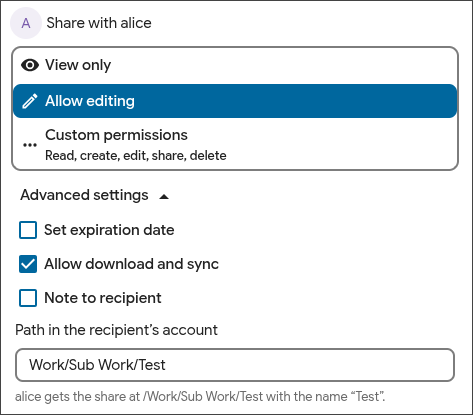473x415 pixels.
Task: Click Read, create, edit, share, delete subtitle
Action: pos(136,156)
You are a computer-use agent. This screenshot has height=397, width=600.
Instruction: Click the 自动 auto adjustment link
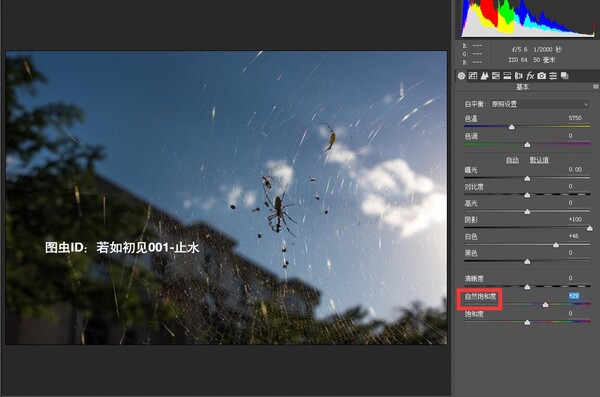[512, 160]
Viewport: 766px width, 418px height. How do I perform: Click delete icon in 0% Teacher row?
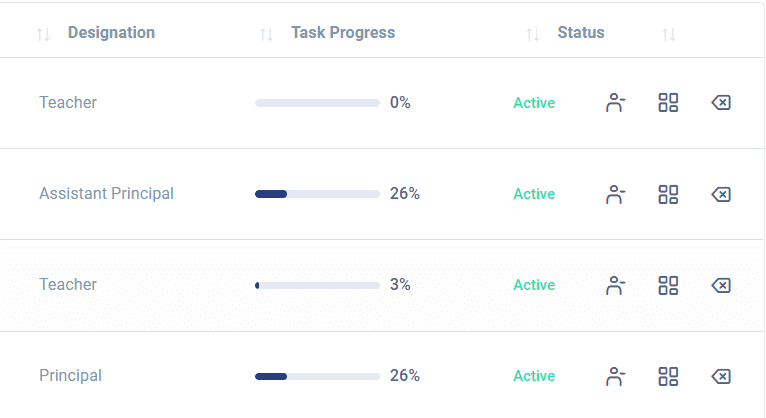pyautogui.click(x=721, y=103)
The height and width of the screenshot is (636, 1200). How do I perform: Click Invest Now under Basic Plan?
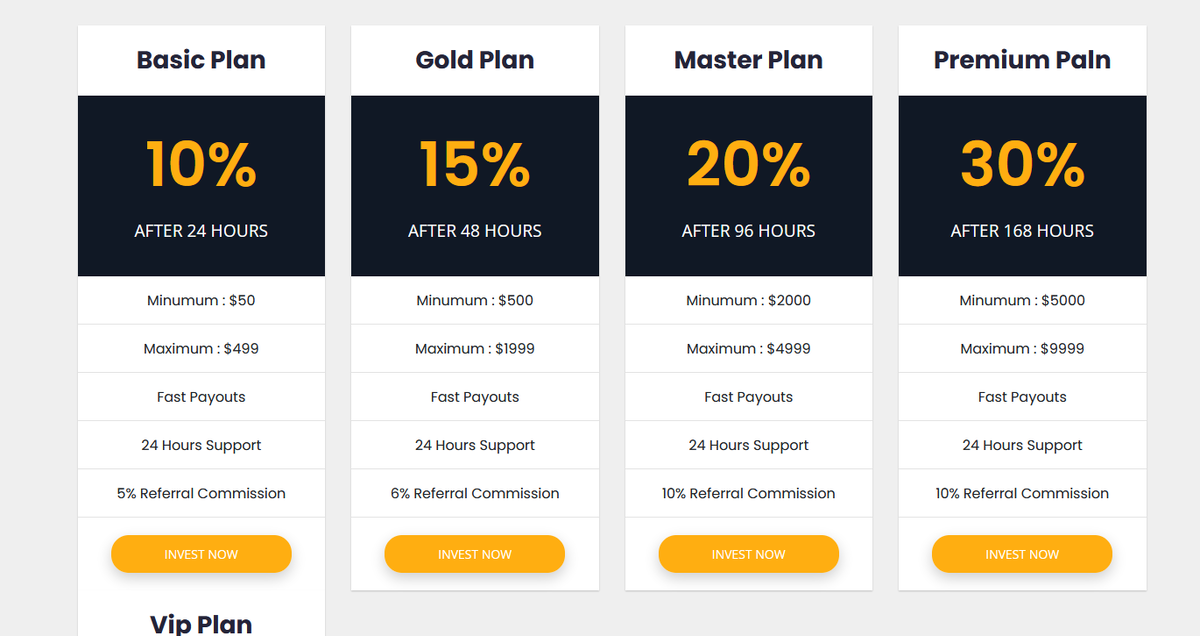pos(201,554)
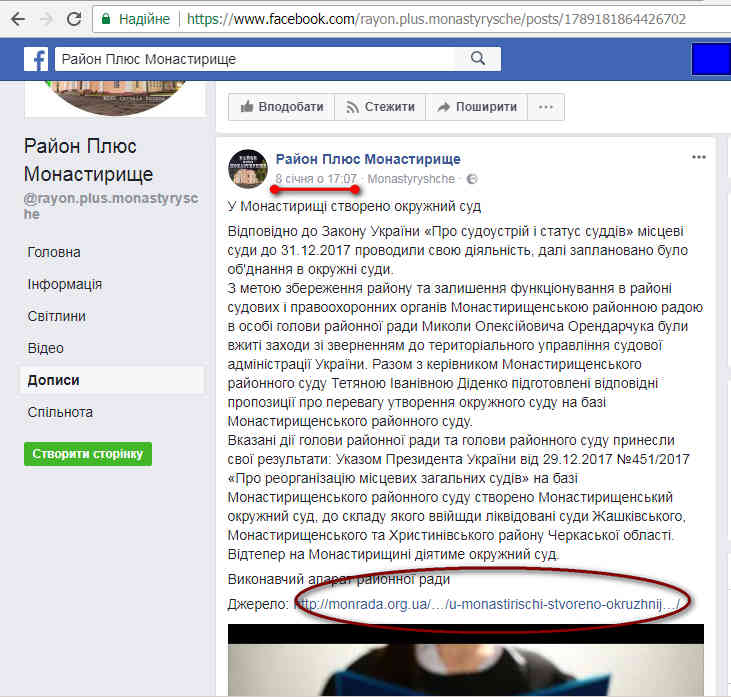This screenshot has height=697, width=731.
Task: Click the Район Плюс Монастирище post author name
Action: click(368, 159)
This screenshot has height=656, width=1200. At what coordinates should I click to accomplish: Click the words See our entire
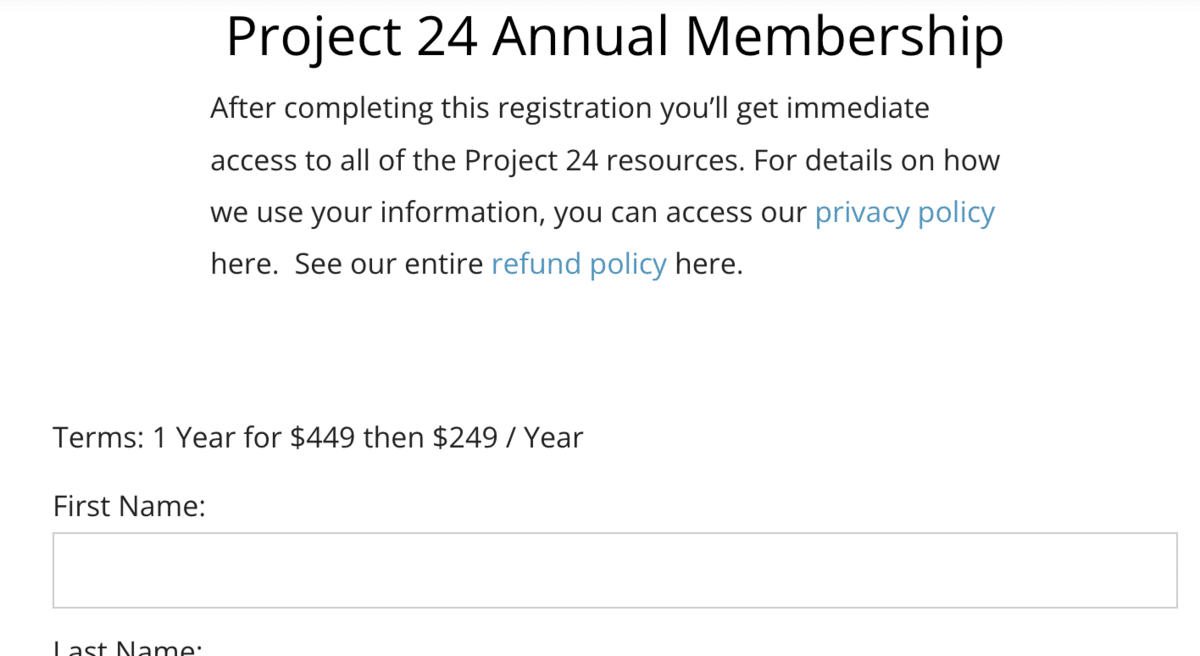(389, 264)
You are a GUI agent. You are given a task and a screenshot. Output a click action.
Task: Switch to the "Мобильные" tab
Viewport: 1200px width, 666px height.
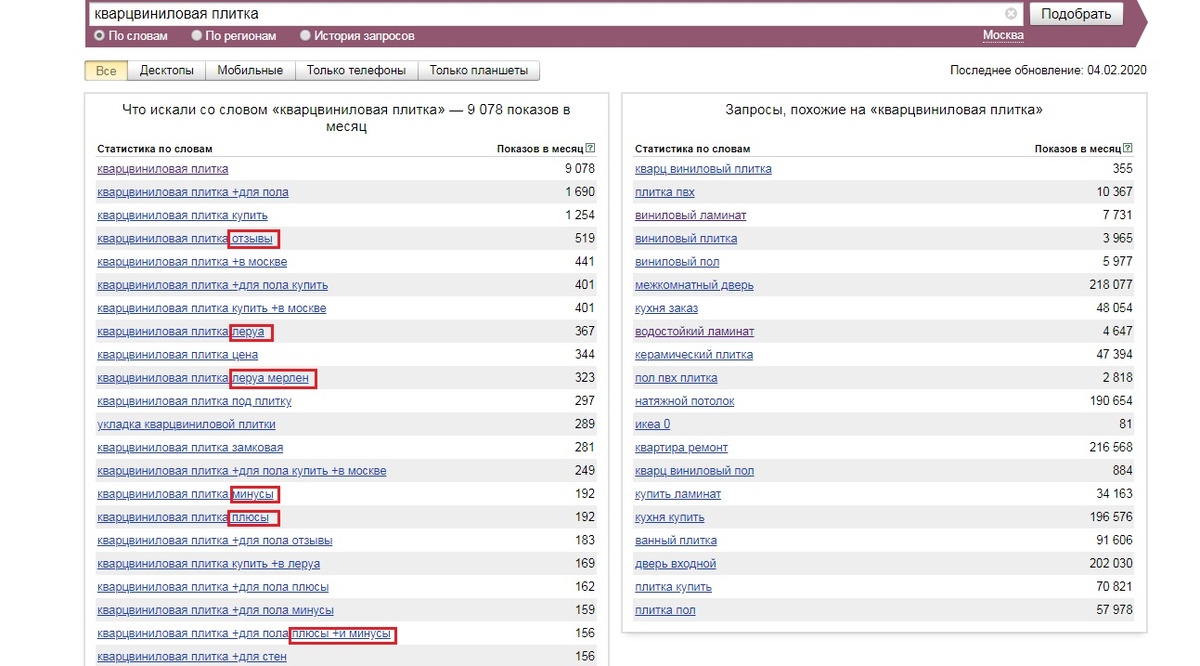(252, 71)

————————

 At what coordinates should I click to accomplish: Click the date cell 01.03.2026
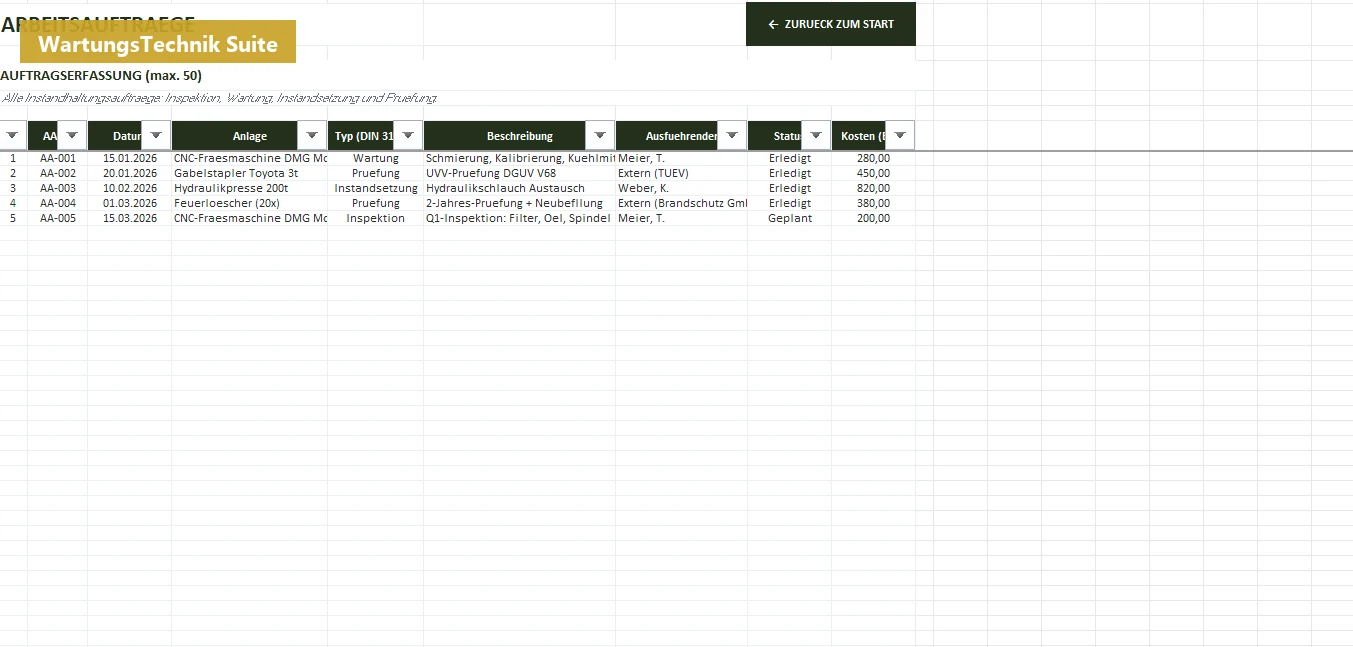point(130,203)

————————

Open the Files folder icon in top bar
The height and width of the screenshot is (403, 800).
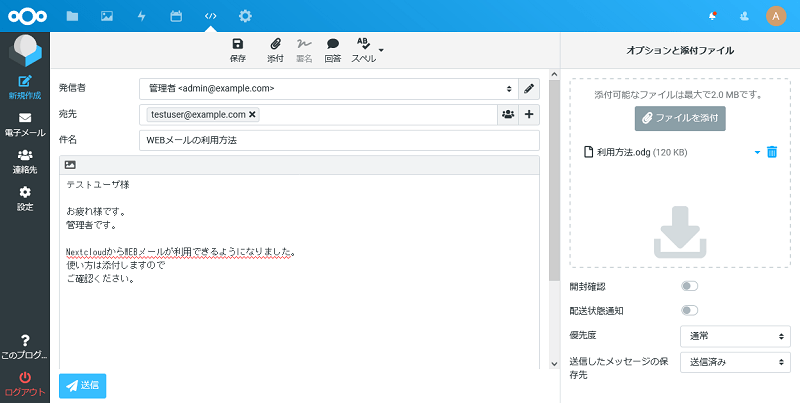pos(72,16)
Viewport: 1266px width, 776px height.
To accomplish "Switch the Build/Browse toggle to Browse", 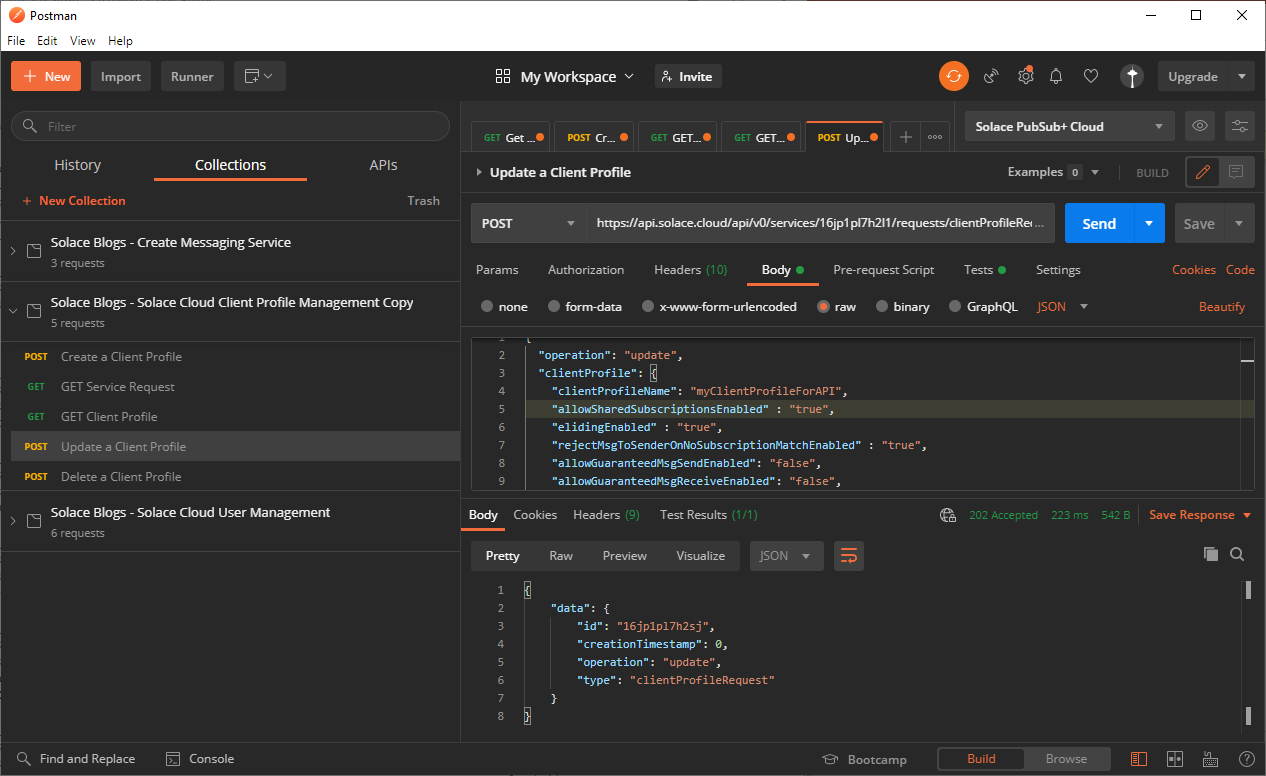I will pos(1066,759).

————————

AIM:
Rewrite the stretch from the line containing "At what coordinates should I click to accomplish: Click the date" through the line containing "point(130,203)", requests included, and shift every coordinate in the answers by -27. Leave the pictures out.

FINAL ANSWER:
 At what coordinates should I click to accomplish: Click the date cell 01.03.2026
point(103,176)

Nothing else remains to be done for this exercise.